GIVEN ENTRIES:
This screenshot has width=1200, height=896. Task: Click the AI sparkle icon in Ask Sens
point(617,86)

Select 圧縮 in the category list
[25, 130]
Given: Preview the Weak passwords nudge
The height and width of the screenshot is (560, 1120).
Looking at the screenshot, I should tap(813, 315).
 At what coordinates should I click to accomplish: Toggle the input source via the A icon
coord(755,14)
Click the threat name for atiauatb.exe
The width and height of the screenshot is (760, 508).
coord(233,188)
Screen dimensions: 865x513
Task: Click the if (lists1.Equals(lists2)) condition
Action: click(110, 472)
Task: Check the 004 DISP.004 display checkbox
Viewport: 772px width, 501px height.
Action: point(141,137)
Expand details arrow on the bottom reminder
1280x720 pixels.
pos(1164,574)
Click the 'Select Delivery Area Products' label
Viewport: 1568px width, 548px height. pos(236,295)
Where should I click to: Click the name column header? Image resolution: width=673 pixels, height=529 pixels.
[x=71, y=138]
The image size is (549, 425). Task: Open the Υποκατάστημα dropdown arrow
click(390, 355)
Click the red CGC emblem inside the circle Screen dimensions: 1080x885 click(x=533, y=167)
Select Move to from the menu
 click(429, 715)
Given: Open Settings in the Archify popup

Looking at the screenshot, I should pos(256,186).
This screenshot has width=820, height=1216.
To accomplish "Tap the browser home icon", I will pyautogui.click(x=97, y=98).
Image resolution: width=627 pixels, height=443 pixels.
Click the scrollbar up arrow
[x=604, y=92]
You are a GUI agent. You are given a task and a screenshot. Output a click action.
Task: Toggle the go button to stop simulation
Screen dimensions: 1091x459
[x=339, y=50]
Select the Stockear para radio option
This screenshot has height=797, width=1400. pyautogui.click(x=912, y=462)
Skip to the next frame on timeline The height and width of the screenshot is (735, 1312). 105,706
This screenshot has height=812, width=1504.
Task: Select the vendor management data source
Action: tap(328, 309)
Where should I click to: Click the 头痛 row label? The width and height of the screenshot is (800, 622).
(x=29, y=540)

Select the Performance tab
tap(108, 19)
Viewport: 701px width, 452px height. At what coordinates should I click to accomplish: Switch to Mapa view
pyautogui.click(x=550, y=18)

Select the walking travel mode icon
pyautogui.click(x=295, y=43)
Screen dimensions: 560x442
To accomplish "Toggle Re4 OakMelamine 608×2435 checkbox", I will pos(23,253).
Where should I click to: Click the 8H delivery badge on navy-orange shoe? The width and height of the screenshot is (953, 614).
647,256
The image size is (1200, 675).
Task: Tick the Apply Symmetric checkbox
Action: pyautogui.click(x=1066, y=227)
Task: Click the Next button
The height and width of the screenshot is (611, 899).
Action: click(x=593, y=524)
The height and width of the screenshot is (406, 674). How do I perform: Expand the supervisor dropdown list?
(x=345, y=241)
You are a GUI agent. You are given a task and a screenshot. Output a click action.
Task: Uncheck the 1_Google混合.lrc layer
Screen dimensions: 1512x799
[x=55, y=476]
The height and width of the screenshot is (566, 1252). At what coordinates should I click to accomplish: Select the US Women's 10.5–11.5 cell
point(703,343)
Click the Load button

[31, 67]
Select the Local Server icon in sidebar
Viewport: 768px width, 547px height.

EXERCISE OBJECTIVE: Reproduce the material in full. Keep it identical to the original.

OUTPUT:
This screenshot has width=1200, height=896. Task: Click the AI sparkle icon in Ask Sens
point(617,86)

Select 圧縮 in the category list
[25, 130]
Given: Preview the Weak passwords nudge
The height and width of the screenshot is (560, 1120).
Looking at the screenshot, I should tap(813, 315).
 At what coordinates should I click to accomplish: Toggle the input source via the A icon
coord(755,14)
Click the threat name for atiauatb.exe
The width and height of the screenshot is (760, 508).
coord(233,188)
Screen dimensions: 865x513
Task: Click the if (lists1.Equals(lists2)) condition
Action: click(110, 472)
Task: Check the 004 DISP.004 display checkbox
Viewport: 772px width, 501px height.
Action: point(141,137)
Expand details arrow on the bottom reminder
1280x720 pixels.
pos(1164,574)
Click the 'Select Delivery Area Products' label
Viewport: 1568px width, 548px height. pos(236,295)
Where should I click to: Click the name column header? Image resolution: width=673 pixels, height=529 pixels.
[x=71, y=138]
The image size is (549, 425). Task: Open the Υποκατάστημα dropdown arrow
click(390, 355)
Click the red CGC emblem inside the circle Screen dimensions: 1080x885 click(x=533, y=167)
Select Move to from the menu
 click(429, 715)
Given: Open Settings in the Archify popup

Looking at the screenshot, I should pos(256,186).
This screenshot has width=820, height=1216.
To accomplish "Tap the browser home icon", I will pyautogui.click(x=97, y=98).
Image resolution: width=627 pixels, height=443 pixels.
Click the scrollbar up arrow
[x=604, y=92]
You are a GUI agent. You are given a task and a screenshot. Output a click action.
Task: Toggle the go button to stop simulation
Screen dimensions: 1091x459
[x=339, y=50]
Select the Stockear para radio option
This screenshot has height=797, width=1400. pyautogui.click(x=912, y=462)
Skip to the next frame on timeline The height and width of the screenshot is (735, 1312). 105,706
This screenshot has height=812, width=1504.
Task: Select the vendor management data source
Action: tap(328, 309)
Where should I click to: Click the 头痛 row label? The width and height of the screenshot is (800, 622).
(x=29, y=540)

Select the Performance tab
tap(108, 19)
Viewport: 701px width, 452px height. At what coordinates should I click to accomplish: Switch to Mapa view
pyautogui.click(x=550, y=18)

Select the walking travel mode icon
pyautogui.click(x=295, y=43)
Screen dimensions: 560x442
To accomplish "Toggle Re4 OakMelamine 608×2435 checkbox", I will pos(23,253).
Where should I click to: Click the 8H delivery badge on navy-orange shoe? The width and height of the screenshot is (953, 614).
647,256
The image size is (1200, 675).
Task: Tick the Apply Symmetric checkbox
Action: pyautogui.click(x=1066, y=227)
Task: Click the Next button
The height and width of the screenshot is (611, 899).
Action: click(x=593, y=524)
The height and width of the screenshot is (406, 674). How do I perform: Expand the supervisor dropdown list?
(x=345, y=241)
You are a GUI agent. You are given a task and a screenshot. Output a click action.
Task: Uncheck the 1_Google混合.lrc layer
Screen dimensions: 1512x799
[x=55, y=476]
The height and width of the screenshot is (566, 1252). At what coordinates should I click to accomplish: Select the US Women's 10.5–11.5 cell
point(703,343)
Click the Load button

[31, 67]
Select the Local Server icon in sidebar
Viewport: 768px width, 547px height.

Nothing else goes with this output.